> Work task:
Search the material for the word "marker" and report each line where it turns up.

> Material for this task:

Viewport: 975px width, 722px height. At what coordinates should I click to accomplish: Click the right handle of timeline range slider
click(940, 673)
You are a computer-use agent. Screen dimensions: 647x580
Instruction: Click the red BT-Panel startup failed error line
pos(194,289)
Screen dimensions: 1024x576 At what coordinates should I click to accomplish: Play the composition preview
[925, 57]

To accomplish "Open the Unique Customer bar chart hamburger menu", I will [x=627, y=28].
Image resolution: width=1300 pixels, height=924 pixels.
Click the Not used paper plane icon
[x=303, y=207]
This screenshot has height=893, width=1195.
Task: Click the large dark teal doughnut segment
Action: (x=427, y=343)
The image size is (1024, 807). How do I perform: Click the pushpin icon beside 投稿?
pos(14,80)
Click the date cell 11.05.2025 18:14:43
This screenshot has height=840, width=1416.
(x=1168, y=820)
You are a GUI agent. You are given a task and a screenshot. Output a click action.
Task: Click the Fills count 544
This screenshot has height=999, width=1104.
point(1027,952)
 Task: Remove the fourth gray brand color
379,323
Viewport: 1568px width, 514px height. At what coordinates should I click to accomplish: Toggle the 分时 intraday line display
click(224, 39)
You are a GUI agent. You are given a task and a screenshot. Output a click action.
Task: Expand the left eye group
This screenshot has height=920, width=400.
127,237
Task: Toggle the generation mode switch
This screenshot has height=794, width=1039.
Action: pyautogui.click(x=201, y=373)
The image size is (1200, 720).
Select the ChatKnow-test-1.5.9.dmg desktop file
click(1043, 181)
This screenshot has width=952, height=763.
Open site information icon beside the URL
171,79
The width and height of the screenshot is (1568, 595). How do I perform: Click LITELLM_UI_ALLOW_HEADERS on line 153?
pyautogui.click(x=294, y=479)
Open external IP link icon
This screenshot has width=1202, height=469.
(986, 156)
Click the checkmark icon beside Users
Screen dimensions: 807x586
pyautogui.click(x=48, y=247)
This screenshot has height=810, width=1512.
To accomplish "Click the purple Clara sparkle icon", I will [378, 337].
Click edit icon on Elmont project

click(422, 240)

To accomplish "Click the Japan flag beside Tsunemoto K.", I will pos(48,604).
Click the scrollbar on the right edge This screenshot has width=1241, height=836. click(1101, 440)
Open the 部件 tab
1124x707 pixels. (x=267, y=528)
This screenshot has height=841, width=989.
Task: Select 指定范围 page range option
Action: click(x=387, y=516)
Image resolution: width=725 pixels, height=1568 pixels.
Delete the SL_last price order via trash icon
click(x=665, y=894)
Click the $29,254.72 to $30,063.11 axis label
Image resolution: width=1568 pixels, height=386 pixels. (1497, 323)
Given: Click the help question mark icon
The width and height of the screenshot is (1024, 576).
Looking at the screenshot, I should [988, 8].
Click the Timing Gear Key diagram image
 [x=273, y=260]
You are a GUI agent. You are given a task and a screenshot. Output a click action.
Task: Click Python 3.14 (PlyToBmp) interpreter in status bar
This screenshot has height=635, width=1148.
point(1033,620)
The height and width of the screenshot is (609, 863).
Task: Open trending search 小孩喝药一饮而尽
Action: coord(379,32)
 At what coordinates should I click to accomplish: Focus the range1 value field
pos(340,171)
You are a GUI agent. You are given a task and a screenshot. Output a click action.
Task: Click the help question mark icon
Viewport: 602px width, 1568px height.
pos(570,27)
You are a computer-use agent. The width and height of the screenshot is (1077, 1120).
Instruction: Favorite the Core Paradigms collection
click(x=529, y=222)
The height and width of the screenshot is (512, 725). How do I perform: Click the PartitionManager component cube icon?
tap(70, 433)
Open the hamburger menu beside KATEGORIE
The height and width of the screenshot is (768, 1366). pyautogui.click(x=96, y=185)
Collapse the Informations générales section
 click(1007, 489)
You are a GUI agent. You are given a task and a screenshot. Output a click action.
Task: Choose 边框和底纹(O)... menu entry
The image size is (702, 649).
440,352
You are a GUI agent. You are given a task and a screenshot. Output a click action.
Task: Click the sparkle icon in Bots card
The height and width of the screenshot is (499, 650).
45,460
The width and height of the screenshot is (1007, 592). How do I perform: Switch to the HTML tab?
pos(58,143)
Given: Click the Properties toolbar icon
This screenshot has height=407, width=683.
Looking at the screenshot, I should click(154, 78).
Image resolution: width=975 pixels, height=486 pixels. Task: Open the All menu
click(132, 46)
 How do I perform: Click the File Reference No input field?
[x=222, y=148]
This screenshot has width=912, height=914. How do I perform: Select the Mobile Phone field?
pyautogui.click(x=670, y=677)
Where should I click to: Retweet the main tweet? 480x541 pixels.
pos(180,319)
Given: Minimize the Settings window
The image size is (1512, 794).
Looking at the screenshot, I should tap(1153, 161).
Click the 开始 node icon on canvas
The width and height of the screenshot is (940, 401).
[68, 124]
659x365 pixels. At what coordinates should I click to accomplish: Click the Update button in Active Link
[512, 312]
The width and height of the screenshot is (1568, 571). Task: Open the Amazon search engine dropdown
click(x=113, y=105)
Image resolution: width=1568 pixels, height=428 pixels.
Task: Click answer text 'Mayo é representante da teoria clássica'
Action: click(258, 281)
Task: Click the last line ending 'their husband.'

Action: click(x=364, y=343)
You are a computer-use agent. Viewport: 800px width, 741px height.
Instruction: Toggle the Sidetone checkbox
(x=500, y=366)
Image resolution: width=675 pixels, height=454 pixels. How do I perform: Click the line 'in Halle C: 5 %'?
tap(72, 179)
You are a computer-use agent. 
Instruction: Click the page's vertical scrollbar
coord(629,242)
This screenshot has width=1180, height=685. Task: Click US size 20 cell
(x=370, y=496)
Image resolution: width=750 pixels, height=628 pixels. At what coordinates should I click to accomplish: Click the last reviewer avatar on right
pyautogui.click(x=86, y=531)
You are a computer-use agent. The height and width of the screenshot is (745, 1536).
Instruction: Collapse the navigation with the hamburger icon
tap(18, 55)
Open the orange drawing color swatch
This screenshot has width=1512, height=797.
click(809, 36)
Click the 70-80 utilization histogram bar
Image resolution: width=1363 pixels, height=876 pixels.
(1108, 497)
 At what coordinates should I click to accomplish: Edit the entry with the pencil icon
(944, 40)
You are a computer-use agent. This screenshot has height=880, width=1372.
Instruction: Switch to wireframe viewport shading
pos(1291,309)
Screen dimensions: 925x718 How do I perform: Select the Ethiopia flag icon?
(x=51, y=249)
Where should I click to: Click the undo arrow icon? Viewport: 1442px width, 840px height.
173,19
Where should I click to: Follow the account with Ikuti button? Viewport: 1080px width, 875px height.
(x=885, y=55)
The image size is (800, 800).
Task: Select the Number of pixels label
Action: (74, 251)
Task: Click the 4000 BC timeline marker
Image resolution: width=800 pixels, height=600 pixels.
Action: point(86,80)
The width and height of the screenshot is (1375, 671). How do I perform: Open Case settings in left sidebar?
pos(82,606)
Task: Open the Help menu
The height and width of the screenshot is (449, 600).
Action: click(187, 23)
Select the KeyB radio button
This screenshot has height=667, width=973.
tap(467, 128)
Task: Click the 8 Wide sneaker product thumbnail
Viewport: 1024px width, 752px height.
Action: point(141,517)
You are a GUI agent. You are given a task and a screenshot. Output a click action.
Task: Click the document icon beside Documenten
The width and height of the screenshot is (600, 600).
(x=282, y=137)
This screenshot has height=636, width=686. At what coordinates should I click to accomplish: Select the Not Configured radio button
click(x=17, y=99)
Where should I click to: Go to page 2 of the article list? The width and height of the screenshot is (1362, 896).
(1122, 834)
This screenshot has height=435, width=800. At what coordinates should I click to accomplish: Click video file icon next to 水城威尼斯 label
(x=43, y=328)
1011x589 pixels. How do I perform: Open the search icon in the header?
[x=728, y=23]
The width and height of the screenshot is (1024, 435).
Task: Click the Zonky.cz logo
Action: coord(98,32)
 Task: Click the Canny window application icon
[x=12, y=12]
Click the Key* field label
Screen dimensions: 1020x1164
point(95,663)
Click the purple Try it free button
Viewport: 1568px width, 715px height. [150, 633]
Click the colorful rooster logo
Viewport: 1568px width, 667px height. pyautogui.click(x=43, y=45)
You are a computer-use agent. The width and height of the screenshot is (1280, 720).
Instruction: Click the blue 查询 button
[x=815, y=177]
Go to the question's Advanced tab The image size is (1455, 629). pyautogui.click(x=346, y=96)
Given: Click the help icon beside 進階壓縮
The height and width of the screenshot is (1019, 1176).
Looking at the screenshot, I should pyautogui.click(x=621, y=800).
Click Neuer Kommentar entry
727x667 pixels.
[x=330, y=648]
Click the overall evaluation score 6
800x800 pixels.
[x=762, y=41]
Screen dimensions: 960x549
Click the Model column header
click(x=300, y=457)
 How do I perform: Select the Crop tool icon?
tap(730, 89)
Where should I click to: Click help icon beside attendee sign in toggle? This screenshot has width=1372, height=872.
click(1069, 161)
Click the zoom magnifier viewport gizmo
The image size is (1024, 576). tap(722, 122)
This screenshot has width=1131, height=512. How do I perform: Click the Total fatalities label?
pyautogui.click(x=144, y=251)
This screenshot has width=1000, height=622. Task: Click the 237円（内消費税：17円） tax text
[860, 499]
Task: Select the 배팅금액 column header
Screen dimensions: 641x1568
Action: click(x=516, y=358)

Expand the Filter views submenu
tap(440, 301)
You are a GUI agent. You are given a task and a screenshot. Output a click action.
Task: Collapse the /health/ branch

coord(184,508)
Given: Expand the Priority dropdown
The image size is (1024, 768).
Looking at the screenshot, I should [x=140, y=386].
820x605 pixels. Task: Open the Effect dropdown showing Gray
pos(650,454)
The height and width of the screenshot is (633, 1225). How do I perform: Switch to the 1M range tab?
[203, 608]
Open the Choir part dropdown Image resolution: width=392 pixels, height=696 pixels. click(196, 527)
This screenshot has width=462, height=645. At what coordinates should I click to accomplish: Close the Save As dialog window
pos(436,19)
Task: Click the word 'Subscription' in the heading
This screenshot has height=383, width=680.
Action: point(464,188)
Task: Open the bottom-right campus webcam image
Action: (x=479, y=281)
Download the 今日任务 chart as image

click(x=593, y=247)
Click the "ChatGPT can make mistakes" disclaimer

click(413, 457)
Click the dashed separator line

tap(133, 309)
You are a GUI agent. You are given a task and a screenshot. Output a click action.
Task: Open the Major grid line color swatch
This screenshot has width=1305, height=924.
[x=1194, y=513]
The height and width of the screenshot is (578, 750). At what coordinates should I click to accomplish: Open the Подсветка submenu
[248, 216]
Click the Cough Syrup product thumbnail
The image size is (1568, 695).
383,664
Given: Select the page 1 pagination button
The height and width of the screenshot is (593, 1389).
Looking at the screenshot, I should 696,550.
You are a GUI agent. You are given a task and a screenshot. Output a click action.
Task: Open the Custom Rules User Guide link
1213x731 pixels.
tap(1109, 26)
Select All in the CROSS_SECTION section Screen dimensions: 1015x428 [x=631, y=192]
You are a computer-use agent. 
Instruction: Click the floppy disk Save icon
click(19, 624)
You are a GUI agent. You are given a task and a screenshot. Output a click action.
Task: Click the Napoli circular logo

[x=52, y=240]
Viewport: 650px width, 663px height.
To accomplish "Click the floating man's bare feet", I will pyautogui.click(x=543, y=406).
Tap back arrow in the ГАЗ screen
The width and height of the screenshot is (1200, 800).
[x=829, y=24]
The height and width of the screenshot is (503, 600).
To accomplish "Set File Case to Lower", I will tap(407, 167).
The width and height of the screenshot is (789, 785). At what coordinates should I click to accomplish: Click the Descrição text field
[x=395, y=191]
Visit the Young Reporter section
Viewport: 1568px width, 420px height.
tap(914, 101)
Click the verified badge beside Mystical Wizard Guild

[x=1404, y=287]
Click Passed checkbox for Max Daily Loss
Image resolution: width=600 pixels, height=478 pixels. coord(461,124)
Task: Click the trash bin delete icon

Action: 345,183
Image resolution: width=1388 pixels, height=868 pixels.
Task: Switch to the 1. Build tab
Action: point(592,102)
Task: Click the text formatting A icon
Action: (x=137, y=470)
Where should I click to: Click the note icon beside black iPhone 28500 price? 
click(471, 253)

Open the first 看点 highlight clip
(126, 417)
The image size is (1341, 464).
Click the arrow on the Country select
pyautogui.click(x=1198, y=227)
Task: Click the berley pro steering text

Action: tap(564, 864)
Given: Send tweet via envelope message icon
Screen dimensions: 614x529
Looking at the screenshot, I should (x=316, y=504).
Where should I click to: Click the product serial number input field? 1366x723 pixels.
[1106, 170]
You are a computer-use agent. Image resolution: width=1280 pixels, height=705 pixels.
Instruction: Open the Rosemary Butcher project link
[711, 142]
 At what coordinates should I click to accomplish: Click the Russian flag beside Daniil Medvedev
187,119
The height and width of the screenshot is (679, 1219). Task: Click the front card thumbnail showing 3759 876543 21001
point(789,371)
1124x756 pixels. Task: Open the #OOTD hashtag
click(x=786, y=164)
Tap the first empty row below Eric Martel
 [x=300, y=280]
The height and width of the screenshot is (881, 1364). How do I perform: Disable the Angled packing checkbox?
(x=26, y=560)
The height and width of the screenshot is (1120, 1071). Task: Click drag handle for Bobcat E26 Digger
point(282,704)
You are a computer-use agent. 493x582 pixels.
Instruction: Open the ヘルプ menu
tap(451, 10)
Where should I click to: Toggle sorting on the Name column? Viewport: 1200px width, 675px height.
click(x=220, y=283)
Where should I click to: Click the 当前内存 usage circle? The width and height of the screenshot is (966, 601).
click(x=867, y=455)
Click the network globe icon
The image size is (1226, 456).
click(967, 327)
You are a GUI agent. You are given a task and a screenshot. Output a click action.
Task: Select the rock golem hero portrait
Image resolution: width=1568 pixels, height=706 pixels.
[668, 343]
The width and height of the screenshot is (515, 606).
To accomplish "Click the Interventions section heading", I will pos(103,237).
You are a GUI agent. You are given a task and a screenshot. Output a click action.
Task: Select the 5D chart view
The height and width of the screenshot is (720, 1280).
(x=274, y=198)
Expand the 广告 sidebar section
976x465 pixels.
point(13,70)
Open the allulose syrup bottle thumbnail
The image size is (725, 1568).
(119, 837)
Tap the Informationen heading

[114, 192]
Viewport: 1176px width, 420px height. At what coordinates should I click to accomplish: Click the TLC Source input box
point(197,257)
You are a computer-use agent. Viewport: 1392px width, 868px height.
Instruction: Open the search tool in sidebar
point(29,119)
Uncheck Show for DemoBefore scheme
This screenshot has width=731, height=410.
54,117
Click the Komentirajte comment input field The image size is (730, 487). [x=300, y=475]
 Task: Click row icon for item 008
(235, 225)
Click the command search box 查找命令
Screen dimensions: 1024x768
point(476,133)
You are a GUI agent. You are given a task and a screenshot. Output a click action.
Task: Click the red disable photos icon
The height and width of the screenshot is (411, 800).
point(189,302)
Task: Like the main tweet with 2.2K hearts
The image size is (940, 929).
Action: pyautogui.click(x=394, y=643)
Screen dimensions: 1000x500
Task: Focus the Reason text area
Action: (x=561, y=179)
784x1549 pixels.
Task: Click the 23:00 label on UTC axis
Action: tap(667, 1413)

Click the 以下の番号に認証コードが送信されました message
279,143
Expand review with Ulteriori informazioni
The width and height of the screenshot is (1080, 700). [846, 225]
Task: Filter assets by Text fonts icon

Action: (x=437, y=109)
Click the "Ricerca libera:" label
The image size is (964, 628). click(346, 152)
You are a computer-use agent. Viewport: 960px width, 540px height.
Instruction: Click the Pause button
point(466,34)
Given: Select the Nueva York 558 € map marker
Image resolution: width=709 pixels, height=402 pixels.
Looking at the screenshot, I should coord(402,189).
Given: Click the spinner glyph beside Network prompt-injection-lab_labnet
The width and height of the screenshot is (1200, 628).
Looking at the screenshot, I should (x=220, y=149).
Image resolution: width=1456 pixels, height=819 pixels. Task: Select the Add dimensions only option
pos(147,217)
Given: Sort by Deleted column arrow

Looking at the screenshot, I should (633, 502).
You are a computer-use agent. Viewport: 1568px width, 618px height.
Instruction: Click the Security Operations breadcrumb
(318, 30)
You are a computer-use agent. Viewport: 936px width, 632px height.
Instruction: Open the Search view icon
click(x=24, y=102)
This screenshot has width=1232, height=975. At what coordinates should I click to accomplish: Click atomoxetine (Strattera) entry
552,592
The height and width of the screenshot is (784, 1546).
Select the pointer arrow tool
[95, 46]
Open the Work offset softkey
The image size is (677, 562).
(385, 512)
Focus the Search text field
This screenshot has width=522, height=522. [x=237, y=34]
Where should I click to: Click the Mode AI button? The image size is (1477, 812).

> Exercise response:
Task: Click the 4000 BC timeline marker
Given: Select the Nueva York 558 € map marker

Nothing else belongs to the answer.